Title

EFFECT OF NOISY DATA ON PAVEMENT PERFORMANCE PREDICTION BY ARTIFICIAL NEURAL NETWORKS

Authors

A R. SHEKHARAN

Document Type

Journal Article

Publication Date

1998

Subject Area

operations - performance, ridership - commuting, ridership - forecasting, ridership - forecasting, organisation - performance

Keywords

Trade off analysis, Testing laboratories, Scenarios, Regression analysis, Regression, Projections, Pavement serviceability ratings, Pavement performance, Noise (Communications), Neural networks, Laboratories, Forecasting, Field studies, Field data, Comparison studies, Artificial neural networks, ANNs (Artificial neural networks), Alternatives analysis, Accuracy

Abstract

Artificial neural networks are increasingly employed in prediction modeling and are particularly advantageous when the relationship between the response and the predictor variables is complex.
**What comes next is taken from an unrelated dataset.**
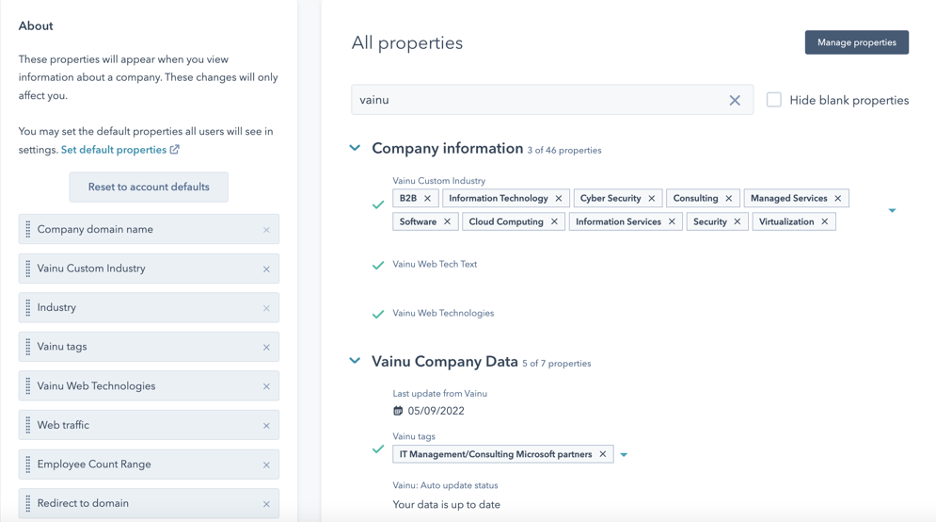936x522 pixels.
Task: Toggle checkmark for Vainu Web Tech Text
Action: (x=378, y=266)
For the purposes of prediction, neural networks are to be trained with data that are accurately compiled. Frequently, the data collected either from field or laboratory observations are noisy in nature. The effect of noisy data on the predictive capability of neural networks has been studied. Present serviceability rating (PSR) of pavements is the attribute to be predicted. Six noisy databases are created and are employed to train the neural networks to predict PSR. Regression equations are developed with the same noisy databases, and the predictions from neural networks are compared with those of regression. The results show that the neural networks predict PSR as accurately as regression models with a given noisy data. In addition, neural networks are trained with data containing no noise. If no noise is present in the data, neural networks predict PSR accurately while properly capturing the effect of each explanatory variable on the response variable.